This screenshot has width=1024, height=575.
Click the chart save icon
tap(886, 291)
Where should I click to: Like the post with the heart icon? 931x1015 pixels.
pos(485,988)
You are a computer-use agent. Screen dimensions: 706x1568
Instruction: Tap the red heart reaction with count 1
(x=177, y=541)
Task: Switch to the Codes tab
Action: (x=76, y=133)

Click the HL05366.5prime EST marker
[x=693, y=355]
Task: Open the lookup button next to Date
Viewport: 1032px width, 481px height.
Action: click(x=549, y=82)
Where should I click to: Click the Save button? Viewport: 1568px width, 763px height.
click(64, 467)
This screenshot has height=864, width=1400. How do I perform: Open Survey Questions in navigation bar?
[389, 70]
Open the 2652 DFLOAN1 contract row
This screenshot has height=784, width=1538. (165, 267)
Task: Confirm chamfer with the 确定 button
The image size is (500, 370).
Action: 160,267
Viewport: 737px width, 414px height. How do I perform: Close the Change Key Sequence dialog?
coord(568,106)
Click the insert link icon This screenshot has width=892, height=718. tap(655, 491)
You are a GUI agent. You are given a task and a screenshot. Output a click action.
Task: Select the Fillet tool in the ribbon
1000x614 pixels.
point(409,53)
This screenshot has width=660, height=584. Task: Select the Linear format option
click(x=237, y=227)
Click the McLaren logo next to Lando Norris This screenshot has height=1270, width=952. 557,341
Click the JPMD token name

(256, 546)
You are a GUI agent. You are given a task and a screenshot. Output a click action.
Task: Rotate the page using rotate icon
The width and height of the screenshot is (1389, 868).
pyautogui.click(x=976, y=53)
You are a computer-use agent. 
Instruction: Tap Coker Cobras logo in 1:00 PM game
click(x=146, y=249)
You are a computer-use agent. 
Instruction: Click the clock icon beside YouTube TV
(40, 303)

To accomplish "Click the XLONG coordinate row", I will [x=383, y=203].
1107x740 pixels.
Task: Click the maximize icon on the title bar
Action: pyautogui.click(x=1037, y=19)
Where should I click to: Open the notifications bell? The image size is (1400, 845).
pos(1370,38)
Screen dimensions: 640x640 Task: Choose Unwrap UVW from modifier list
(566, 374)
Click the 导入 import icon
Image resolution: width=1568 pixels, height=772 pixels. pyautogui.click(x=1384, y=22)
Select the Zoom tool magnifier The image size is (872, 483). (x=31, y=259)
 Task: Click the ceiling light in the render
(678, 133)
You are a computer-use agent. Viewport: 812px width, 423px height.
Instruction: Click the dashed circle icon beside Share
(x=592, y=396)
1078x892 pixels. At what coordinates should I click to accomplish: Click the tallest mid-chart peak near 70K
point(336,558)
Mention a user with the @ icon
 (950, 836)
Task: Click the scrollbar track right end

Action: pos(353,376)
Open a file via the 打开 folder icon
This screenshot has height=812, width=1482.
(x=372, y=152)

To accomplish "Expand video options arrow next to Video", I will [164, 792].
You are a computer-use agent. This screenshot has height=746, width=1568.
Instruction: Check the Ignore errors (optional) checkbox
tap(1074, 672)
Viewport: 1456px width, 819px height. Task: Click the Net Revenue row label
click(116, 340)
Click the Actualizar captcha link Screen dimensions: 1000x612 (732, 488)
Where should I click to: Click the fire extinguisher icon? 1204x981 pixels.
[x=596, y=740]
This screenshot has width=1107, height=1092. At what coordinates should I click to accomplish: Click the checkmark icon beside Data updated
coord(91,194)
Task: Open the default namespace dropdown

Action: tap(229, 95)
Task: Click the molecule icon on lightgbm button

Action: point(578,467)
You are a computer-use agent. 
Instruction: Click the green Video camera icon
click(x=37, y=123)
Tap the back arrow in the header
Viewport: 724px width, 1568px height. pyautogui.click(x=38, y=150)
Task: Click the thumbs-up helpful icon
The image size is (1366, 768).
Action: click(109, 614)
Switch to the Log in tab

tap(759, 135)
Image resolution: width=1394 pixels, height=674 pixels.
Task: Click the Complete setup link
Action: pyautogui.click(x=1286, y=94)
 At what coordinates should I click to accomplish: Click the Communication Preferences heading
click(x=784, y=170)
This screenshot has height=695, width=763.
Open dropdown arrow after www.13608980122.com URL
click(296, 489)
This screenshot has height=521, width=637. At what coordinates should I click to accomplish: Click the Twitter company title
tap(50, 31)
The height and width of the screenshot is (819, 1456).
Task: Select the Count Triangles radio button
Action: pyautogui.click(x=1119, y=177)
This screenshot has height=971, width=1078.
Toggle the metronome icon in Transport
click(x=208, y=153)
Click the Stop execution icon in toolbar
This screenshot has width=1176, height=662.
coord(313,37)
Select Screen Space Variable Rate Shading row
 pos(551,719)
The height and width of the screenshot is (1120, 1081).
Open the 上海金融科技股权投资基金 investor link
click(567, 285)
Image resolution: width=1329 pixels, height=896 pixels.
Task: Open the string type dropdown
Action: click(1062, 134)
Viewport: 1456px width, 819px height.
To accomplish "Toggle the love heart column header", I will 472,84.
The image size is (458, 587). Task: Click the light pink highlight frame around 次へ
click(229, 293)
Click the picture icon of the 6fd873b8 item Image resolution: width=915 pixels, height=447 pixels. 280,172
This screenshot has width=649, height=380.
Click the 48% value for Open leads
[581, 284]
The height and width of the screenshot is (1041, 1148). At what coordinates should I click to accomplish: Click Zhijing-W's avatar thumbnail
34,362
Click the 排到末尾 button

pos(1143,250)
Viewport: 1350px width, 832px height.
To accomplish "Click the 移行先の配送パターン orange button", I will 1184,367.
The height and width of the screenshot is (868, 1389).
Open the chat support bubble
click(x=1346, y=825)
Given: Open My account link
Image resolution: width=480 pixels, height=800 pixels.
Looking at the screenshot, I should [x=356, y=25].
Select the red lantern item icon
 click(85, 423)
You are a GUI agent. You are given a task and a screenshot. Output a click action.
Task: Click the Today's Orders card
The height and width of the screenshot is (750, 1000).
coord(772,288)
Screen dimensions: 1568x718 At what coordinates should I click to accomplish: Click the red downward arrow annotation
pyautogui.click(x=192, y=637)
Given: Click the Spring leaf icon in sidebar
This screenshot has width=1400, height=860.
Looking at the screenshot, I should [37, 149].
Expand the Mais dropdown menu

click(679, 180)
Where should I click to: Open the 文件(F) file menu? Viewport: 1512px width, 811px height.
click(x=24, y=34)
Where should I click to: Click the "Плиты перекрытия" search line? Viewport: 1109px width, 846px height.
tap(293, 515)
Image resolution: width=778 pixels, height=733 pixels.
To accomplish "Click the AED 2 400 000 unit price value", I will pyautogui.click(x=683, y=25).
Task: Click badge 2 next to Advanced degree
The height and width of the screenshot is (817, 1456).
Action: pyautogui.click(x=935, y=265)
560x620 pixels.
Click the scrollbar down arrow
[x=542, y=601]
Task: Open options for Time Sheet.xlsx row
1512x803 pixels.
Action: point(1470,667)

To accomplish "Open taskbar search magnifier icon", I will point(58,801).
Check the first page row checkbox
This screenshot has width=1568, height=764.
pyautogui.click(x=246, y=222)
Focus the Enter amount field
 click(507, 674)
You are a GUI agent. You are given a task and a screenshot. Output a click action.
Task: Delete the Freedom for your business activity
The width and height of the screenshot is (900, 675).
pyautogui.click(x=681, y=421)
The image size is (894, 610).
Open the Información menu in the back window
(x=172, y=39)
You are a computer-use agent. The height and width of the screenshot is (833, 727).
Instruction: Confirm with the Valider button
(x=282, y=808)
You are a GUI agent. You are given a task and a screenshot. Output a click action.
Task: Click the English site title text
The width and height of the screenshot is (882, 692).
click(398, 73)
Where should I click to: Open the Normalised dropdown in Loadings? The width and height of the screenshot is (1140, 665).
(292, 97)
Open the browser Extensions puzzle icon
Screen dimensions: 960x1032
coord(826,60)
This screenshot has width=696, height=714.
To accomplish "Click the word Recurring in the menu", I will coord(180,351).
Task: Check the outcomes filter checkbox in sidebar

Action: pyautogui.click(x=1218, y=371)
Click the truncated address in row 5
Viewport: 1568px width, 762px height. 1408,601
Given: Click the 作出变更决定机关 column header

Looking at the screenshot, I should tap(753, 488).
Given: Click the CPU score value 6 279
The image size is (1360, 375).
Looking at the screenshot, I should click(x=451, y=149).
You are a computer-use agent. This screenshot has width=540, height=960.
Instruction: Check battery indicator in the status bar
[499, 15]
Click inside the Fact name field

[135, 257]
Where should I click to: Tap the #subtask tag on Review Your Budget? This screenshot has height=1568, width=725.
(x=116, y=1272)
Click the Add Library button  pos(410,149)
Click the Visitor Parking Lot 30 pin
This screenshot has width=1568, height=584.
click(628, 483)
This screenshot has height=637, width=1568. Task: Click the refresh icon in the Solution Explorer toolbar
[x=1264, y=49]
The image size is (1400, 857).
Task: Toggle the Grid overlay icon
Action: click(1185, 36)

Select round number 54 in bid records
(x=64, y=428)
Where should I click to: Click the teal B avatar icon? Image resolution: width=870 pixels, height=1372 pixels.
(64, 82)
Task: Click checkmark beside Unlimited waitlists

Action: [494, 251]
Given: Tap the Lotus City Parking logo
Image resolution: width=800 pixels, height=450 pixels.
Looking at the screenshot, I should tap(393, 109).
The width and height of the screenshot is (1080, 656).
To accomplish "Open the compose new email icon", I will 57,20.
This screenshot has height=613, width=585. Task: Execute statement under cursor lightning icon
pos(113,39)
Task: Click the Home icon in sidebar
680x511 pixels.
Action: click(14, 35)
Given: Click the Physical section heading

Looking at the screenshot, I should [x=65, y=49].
+ + + + +
▶ _WHAT NEEDS TO BE DONE_: Please repeat the data word for word, starting at the line containing "This screenshot has height=695, width=763." and ending at the line containing "I will 472,84.", with both of those lines included.

▶ _EXERCISE RESULT_:
This screenshot has height=695, width=763.
Open dropdown arrow after www.13608980122.com URL
click(296, 489)
This screenshot has height=521, width=637. At what coordinates should I click to accomplish: Click the Twitter company title
tap(50, 31)
The height and width of the screenshot is (819, 1456).
Task: Select the Count Triangles radio button
Action: pyautogui.click(x=1119, y=177)
This screenshot has height=971, width=1078.
Toggle the metronome icon in Transport
click(x=208, y=153)
Click the Stop execution icon in toolbar
This screenshot has width=1176, height=662.
coord(313,37)
Select Screen Space Variable Rate Shading row
 pos(551,719)
The height and width of the screenshot is (1120, 1081).
Open the 上海金融科技股权投资基金 investor link
click(567, 285)
Image resolution: width=1329 pixels, height=896 pixels.
Task: Open the string type dropdown
Action: click(1062, 134)
Viewport: 1456px width, 819px height.
To accomplish "Toggle the love heart column header", I will 472,84.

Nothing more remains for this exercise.